Les émotions sont portées à leur paroxysme (Cyrano, Roxane, le spectateur). L’émotion qui se dégage de la scène provient en grande partie des ambivalences de la lettre. Un seul destinataire (Roxane) mais qui va découvrir derrière le destinateur apparent, le destinateur réel. Et même pour Cyrano, la lettre est ambivalence car elle a un double référent (la mort risquée au siège d’Arras ; la mort réelle à Paris).
- Roxane : un vers emblématique « Ah ! que de choses qui sont mortes… qui sont nées ! ». Emotion liée à la reconnaissance. Une révélation qui la bouleverse : quel sens donner à sa vie ? Crescendo : le trouble de Roxane se traduit par le passage de répliques articulées (phrases verbales, déclaratives, vers complets) à des vers coupés (phrases nominales, modalité exclamative ou interrogative, versification bouleversée…).
- Cyrano se déclare enfin. Emotion amoureuse amplifiée par l’imminence de la mort. Thème amoureux entrelacé au thème de la mort : concordance des deux référents (la mort risquée au siège d’Arras ; la mort réelle à Paris). Ses dénégations pathétiques : on peut accepter l’hypothèse de la sincérité de Cyrano (didascalie : « fait un geste d’effroi, baisse la tête » quand il est pris en flagrant délit). C’est sa dernière « généreuse imposture ». Il nie de plus en plus faiblement : puissance de l’amour « Non, non, mon cher amour, je ne vous aimais pas ! ». Ses dénégations se retournent en aveu.

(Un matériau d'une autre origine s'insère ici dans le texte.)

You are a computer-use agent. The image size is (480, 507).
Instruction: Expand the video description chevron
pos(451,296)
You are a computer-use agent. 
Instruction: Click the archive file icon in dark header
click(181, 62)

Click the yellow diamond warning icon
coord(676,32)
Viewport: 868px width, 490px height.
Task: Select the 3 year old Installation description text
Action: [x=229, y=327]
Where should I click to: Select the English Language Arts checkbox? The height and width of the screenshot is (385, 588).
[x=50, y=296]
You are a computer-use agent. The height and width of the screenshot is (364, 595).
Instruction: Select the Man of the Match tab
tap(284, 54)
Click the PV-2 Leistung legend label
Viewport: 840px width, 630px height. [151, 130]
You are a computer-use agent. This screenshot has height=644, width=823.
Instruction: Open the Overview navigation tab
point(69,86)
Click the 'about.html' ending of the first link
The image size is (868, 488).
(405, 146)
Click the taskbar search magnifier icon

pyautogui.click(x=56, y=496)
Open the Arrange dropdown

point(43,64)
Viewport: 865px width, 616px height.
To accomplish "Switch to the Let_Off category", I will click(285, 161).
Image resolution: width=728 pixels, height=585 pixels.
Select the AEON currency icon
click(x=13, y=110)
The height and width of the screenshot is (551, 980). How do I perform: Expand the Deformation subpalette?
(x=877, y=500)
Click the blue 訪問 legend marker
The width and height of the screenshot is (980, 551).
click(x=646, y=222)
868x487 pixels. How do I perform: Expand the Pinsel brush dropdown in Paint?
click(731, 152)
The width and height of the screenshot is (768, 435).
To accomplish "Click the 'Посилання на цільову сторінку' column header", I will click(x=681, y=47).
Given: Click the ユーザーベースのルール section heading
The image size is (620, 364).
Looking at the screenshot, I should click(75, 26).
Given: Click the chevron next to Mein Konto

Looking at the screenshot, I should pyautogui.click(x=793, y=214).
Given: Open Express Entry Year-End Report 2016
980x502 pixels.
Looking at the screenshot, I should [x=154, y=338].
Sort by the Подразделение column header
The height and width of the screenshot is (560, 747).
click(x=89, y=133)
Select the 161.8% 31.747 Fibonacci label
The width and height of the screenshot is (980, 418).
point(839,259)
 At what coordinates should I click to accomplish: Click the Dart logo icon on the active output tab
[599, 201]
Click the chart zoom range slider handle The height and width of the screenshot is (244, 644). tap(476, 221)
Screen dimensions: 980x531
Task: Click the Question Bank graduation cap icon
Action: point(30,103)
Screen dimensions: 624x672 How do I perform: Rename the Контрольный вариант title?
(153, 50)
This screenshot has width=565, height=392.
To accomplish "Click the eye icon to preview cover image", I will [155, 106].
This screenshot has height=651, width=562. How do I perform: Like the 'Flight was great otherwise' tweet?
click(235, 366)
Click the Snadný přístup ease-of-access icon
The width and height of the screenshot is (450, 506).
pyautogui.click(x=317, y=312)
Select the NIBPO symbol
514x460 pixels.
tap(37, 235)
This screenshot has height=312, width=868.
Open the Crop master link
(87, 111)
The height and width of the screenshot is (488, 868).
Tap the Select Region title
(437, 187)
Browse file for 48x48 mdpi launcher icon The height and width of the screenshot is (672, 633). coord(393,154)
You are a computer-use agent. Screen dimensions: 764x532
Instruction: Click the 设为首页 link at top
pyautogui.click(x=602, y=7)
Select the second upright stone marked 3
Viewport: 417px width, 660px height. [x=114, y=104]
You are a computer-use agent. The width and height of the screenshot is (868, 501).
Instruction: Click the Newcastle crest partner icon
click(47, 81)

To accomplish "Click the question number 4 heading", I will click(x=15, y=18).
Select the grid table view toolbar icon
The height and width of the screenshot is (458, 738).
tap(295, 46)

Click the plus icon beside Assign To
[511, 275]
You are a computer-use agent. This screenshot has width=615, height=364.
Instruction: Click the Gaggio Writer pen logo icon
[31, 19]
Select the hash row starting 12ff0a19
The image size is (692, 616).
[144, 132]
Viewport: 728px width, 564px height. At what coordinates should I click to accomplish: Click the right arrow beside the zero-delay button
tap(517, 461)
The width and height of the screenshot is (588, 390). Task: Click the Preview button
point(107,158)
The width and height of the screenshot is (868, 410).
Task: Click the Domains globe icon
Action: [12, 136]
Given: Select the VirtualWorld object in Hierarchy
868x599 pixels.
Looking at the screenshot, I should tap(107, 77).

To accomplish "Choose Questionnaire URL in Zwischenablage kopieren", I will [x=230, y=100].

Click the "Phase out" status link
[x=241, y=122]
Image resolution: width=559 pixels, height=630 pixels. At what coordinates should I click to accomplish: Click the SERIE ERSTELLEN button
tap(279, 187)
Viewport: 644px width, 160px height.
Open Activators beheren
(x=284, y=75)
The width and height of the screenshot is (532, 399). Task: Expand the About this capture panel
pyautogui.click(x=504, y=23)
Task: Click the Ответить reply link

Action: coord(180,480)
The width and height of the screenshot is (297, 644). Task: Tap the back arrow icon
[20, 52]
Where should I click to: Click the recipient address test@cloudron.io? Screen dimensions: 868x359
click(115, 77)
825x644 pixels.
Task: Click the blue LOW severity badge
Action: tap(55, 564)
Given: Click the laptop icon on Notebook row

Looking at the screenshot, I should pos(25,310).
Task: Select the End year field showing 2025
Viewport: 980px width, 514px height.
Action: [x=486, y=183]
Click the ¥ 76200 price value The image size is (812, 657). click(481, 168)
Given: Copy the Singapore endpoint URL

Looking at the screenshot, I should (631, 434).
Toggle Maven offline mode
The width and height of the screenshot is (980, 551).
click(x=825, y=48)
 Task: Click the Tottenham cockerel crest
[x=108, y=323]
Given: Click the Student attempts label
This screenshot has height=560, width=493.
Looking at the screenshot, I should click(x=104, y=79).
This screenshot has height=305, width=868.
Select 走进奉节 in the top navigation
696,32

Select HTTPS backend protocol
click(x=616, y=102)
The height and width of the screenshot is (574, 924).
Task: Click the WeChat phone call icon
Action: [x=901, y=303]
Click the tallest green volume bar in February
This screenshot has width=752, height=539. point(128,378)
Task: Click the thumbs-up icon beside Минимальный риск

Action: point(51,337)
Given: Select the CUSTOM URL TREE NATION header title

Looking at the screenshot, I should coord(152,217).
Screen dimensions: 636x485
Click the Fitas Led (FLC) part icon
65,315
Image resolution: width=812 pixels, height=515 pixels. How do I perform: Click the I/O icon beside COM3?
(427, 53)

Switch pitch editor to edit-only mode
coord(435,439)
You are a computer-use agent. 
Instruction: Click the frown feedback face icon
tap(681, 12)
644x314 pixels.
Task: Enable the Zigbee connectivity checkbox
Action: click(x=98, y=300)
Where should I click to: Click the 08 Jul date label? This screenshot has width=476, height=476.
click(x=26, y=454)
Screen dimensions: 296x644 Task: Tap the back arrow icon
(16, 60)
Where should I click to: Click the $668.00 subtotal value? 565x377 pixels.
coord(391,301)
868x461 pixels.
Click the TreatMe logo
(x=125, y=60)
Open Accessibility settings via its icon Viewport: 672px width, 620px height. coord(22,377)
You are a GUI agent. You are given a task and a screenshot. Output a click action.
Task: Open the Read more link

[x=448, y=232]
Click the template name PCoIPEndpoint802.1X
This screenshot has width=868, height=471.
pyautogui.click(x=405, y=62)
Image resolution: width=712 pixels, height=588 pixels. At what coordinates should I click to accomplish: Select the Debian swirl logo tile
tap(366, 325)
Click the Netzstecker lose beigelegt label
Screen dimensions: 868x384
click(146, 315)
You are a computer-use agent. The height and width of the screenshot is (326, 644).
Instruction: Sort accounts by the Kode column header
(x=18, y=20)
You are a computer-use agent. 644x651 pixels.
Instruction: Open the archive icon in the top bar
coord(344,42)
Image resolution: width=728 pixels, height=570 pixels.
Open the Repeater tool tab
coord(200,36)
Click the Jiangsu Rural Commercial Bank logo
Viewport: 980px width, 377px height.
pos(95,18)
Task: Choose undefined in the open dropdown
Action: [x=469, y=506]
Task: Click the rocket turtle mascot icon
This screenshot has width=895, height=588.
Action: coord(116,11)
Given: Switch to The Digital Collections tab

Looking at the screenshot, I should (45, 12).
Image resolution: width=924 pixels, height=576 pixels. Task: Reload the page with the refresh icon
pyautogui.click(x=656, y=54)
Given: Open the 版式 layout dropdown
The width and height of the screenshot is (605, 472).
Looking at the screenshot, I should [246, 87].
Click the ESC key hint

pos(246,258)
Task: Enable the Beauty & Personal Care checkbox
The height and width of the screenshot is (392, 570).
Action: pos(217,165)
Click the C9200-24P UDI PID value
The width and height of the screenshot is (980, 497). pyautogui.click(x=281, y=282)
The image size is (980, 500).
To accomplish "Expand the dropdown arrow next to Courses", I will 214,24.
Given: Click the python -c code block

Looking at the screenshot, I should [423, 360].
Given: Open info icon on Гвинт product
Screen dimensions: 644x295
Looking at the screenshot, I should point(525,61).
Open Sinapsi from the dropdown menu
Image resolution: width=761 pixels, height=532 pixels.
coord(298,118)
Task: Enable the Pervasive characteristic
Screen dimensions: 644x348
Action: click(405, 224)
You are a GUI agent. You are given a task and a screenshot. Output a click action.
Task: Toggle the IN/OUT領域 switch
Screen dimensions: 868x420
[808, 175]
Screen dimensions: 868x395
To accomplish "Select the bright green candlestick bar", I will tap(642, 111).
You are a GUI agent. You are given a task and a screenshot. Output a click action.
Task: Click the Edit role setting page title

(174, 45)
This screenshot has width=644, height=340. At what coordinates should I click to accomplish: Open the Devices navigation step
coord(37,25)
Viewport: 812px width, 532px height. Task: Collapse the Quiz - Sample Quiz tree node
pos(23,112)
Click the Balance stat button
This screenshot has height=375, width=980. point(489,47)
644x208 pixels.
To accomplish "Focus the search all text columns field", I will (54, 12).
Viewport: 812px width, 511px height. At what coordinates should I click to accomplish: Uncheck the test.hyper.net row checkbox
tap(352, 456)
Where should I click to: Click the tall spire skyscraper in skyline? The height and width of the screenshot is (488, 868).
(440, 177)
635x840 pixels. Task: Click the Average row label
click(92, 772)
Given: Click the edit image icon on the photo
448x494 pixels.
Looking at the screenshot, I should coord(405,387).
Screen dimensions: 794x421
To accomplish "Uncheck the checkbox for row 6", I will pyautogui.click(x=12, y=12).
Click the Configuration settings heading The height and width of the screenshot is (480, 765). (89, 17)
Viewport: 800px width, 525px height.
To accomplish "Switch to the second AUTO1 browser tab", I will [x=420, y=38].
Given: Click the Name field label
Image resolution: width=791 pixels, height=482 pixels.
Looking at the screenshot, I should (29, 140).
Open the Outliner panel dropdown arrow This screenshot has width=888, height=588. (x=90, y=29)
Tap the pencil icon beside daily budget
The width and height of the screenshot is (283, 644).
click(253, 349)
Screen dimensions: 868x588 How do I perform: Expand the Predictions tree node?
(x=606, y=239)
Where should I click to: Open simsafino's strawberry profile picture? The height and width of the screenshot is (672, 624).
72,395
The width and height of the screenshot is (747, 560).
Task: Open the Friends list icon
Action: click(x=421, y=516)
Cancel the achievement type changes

- Le spectateur : en sait plus que Roxane (qui ne vient que d’apprendre l’amour que Cyrano a toujours eu pour elle mais qui ignore sa mort imminente). Emotion également liée à l’ignorance de la mort prochaine de Cyrano. Elle n’a pas encore compris toute la gravité de la situation (cf sa dernière question).
- Habileté du dramaturge dans l’écriture, qui permet une recontextualisation de la lettre et par là même de redoubler les émotions ressenties déjà une fois par Cyrano à l’approche de la mort.

Conclusion : un sommet de pathétique. On frise le mélodrame. Mais on échappe au drame larmoyant par une dernière scène : Cyrano récapitule les moments forts de son existence et reformule les principes de sa morale (épitaphe). Parvient à tout résumer en un seul mot : le « panache ».